In Other News This Week:
CYBERSECURITY
Google teams up with Allianz, Munich Re to insure its cloud users
Google is teaming up with two global insurers to cover cyber breaches and related risks for businesses that use its cloud services, the first time a major provider has opened up such insurance to its clients, the companies said. Major insurers have been treading carefully on cyber risks for years, but the tie-up between Google, Allianz and Munich Re gives the insurers special access to data to see what controls are in place at client firms to help them price the risk.
Microsoft Says Chinese Hackers Targeted Groups Via Server Software
A China-linked cyber-espionage group has been remotely plundering email inboxes using freshly discovered flaws in Microsoft mail server software, the company and outside researchers said on Tuesday – an example of how commonly used programs can be exploited to cast a wide net online.
MOBILITY
Top U.S. Utilities Team To Build EV Charging Stations
Six major utilities unveiled a plan on Tuesday to add electric vehicle fast chargers to connect major highway systems across United States, as they look to cater to the burgeoning electric vehicle market.
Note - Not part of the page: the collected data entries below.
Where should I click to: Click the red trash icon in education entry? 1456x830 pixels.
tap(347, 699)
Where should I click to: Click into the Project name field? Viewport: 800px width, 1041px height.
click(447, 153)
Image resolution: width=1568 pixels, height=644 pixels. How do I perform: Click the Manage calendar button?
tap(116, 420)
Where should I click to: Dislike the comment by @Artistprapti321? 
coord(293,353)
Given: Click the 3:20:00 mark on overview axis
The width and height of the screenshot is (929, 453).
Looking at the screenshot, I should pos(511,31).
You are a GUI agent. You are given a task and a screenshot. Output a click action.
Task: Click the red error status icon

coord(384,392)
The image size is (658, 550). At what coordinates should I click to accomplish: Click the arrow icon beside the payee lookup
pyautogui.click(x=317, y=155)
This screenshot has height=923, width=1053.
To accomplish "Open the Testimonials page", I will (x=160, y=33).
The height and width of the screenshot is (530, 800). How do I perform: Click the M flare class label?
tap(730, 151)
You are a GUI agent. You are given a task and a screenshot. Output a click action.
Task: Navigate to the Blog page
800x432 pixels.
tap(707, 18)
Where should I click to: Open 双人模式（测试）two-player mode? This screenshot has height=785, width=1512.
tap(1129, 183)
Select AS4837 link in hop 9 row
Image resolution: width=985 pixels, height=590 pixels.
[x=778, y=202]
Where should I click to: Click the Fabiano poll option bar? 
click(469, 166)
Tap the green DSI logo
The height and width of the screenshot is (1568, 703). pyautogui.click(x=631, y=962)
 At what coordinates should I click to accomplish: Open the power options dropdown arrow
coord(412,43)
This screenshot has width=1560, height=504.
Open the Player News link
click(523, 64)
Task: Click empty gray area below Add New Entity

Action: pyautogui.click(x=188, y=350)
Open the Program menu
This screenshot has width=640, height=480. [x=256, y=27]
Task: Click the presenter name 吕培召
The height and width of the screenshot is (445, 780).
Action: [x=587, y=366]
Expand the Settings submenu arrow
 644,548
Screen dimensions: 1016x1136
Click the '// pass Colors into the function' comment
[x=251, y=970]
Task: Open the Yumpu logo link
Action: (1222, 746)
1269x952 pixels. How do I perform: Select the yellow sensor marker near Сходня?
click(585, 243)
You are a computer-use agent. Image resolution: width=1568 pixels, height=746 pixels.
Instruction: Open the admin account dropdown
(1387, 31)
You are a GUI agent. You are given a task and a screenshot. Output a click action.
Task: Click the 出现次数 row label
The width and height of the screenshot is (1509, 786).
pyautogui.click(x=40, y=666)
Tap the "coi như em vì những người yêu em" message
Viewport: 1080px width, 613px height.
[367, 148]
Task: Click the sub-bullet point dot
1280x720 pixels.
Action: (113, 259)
Volvo To Go All Electric By 2030
Volvo’s entire car lineup will be fully electric by 2030, the Chinese-owned company said on Tuesday, joining a growing number of automakers planning to phase out fossil-fuel engines by the end of this decade.
Mobileye Partners with French Firms To Roll Out Autonomous Shuttles By 2023
Intel’s Jerusalem-based subsidiary Mobileye announced a new partnership with two French firms to jointly develop and deploy autonomous shuttles for public transportation in Europe in about two years.Transdev Autonomous Transport System, part of Transdev Group dedicated to autonomous mobility solutions, and mobility solutions manufacturer Lohr Group formed a strategic collaboration with Mobileye to integrate its autonomous vehicle technology into the i-Cristal electric shuttle, made by Lohr Group, to roll out public transportation services powered by fleets starting in Europe, and then globally.
Honda launches First Level-3 Autonomous Car
Honda launches Legend, a $102,000 luxury sedan that promises Level 3 autonomy. The vehicle is capable of driving itself under certain conditions, but it will require a human driver behind the wheel who is ready to take over at a moment’s notice
On The Moscow Metro Your Face Is Your Ticket To Ride
Moscow is introducing facial recognition technology that will automatically charge metro passengers for journeys as they approach ticket offices. The groundbreaking technology is part of a vast city-wide surveillance system that has sparked privacy concerns, as well as fears that it is being used to crack down on opposition protesters.
ROBOTICS
Robotics Division Of Uber’s Postmates Spins Out Into New Company
The robotics unit of Postmates, a delivery startup that ride-hailing firm Uber Technologies acquired last year, has spun off into a new company called Serve Robotics, the company said on Tuesday.
FOOD
Instacart, Crisp, Rohlik, Flink. Online Grocery Gets Funding In The U.S. And Europe
Apparently investors have been shopping for online grocery startups, as there was a spate of funding news in the sector across North America and Europe over the past week. The pandemic has pushed people into record amounts of online grocery shopping, creating new habits.
ADVERTISING
Google Plans To Stop Selling Ads Based On Individuals’ Browsing
Google plans to stop selling ads based on individuals’ browsing across multiple websites.The decision, coming from the world’s biggest digital advertising company, could help push the industry away from the use of such individualized tracking, which has come under increasing criticism from privacy advocates and faces scrutiny from regulators.
ENTERTAINMENT
Square’s $297 Million Deal For Music Service Tidal May Bring Blockchain To The Masses
Payments firm Square agreed on March 4 to buy a majority stake in rapper Jay-Z’s Tidal music streaming service for $297 million in a deal that could popularize blockchain or other new approaches to storing and buying online media.